Stated exercise:
Update the data below by replacing "text area" with "text field" and keeping everything else unchanged. Leave the pictures out of your answer.

Records for the exercise:
────────────────
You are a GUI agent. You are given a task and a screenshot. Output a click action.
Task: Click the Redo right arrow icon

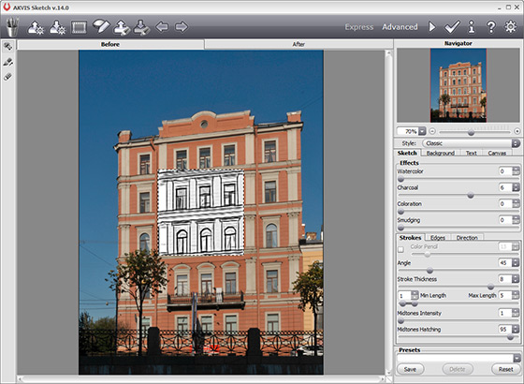(182, 27)
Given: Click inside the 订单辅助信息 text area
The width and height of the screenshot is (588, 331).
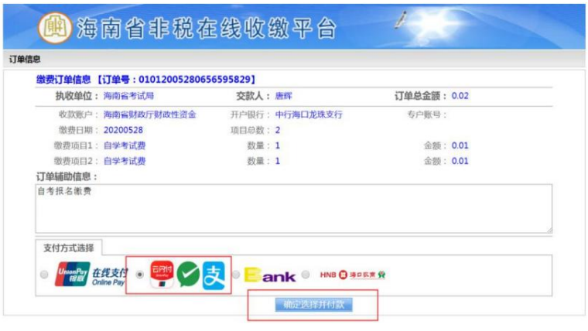Looking at the screenshot, I should (292, 208).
────────────────
Reply:
You are a GUI agent. You are given a task and a screenshot. Output a click action.
Task: Click the Redo right arrow icon

(182, 27)
Given: Click inside the 订单辅助信息 text field
The width and height of the screenshot is (588, 331).
Looking at the screenshot, I should (292, 208).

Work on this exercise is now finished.